Mszy św. przewodniczył nowo wybrany asystent generalny FIMP (Federazione Intermediterranea Ministri Provinciali) fr. Giovanni VOLTAN.
W homilii fr. Jude zachęcił uczestników kapituły, zwłaszcza nowych definitorów, do pracy zespołowej. Św. Paweł w swoim przepowiadaniu uczy nas właśnie takiego aspektu braterstwa; nie powinno się zatem głosić Dobrej Nowiny Pana jako „niezależne jednostki”, ale wspólnotowo.
W auli złożono życzenia fr. Mirosławowi BARTOSOWI z okazji 32. rocznicy święceń kapłańskich.
Dyskusja skoncentrowała się na czwartym rozdziale Statutów generalnych, który jest poświęcony misji braci. W szczególności skupiono się na zachęcie do współbraci, aby udawali się na misje do innych krajów, a nie ograniczali się tylko do swoich własnych.
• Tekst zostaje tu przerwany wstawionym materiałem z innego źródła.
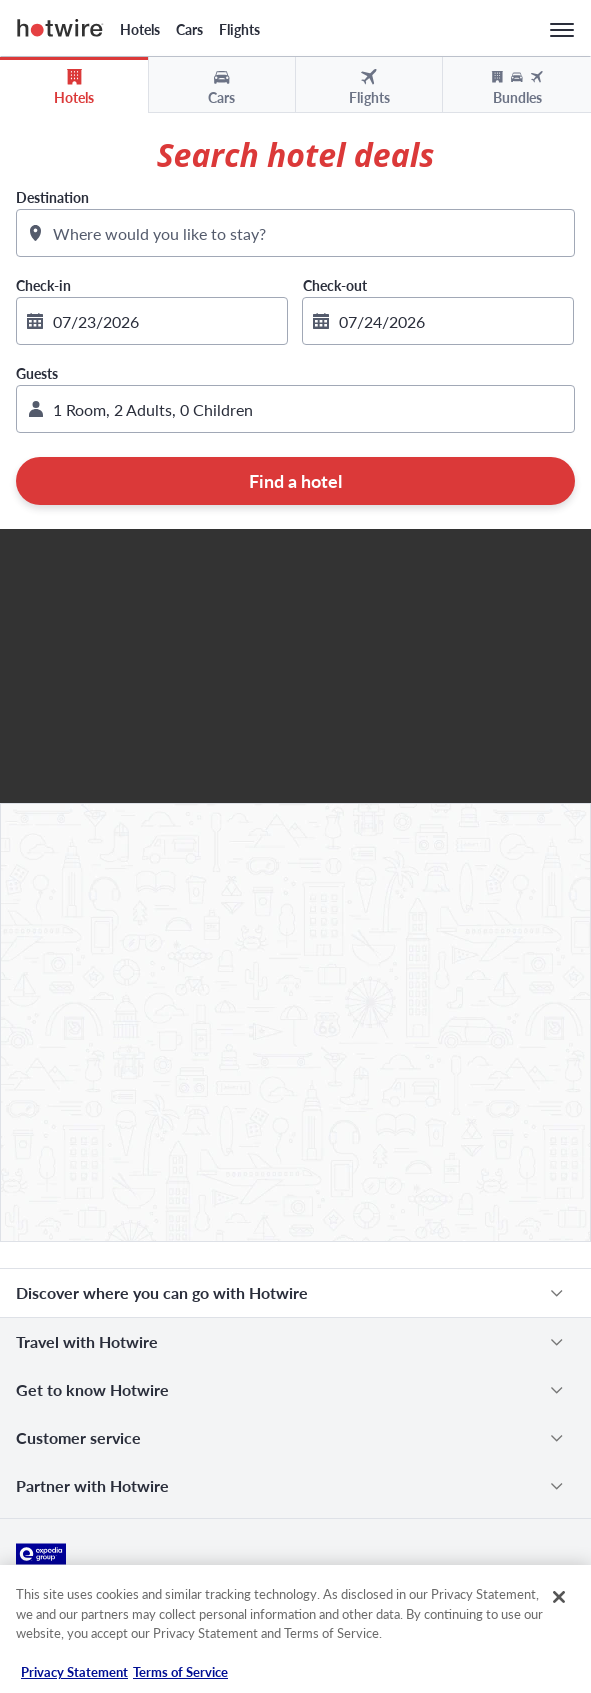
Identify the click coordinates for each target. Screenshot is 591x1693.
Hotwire (60, 28)
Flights (239, 29)
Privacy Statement (74, 1672)
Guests (37, 373)
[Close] (559, 1597)
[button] (295, 409)
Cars (189, 29)
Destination (52, 197)
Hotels (140, 29)
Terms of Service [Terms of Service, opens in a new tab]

Liczne jurysdykcje potrzebują pomocy personalnej i niezbędne jest rozwijanie współpracy między prowincjami-kustodiami, aby przezwyciężyć wszelkie granice przynależności regionalnej czy narodowej.
Z kolei przystąpiono do dyskusji nad rozdziałem piątym, który porusza zagadnienie formacji braci. Zgromadzeni obszernie omówili normy dotyczące domów formacyjnych, specyfikę formacji braci nieukierunkowanych na kapłaństwo, formację wychowawców. Właśnie z racji na wymóg przygotowania braci do pracy wychowawczej podkreślono potrzebę wczesnego określenia, kto jest wezwany do pełnienia tej ważnej posługi.
Niemal całe popołudnie poświęcono na obrady rady prezydialnej i komisji centralnej, gdyż zgłoszono wiele poprawek, które najpierw muszą być poddane ocenie, aby przedstawić je w auli w dniu jutrzejszym.
Fr. Aurelio ERCOLI, kronikarz
W dzisiejszym pierwszym czytaniu słyszymy, jak św. Paweł przybywa do Koryntu, mieszka i pracuje z Pryscyllą i Akwilem. Co więcej, naucza z pomocą Sylasa i Tymoteusza. Chociaż Paweł jest osobą o wysokim poczuciu własnej wartości, pracuje w zespole. W szczególności widzimy to w Pierwszym Liście do Tesaloniczan, gdzie Paweł prawie zawsze używa słowa „my”, a prawie nigdy „ja”.
Nasuwa mi się tu na myśl to, co w tych latach fr. Marco postrzegał jako cel dla naszego definitorium: pracować jako zespół. Dajemy świadectwo o tym, co robimy, ale także o sposobie, w jaki to robimy.
Wydaje się to czymś trudnym dla wielu zakonników. Zostałem zbudowany przykładem naszych młodych współbraci w Wietnamie, ponieważ robią wszystko razem. Oczywiście, trochę zależy to od wpływu ich kultury, ale jest to także decyzja, którą podjęli.
W tych dniach jesteśmy wezwani do pracy w zespole. Jesteśmy wezwani do współpracy z naszymi definitorami w naszych jurysdykcjach jako zespół, przeżywając wspólnie pracę, modlitwę i rekreację. Powinniśmy zachęcać naszych współbraci do tego samego, tak aby ludzie, gdy o nas mówią, nie twierdzili, że to zrobił fr. Paweł, to zaś fr. Michał, a tamto fr. Tycjan, lecz by mówili, że zrobili to wspólnie bracia.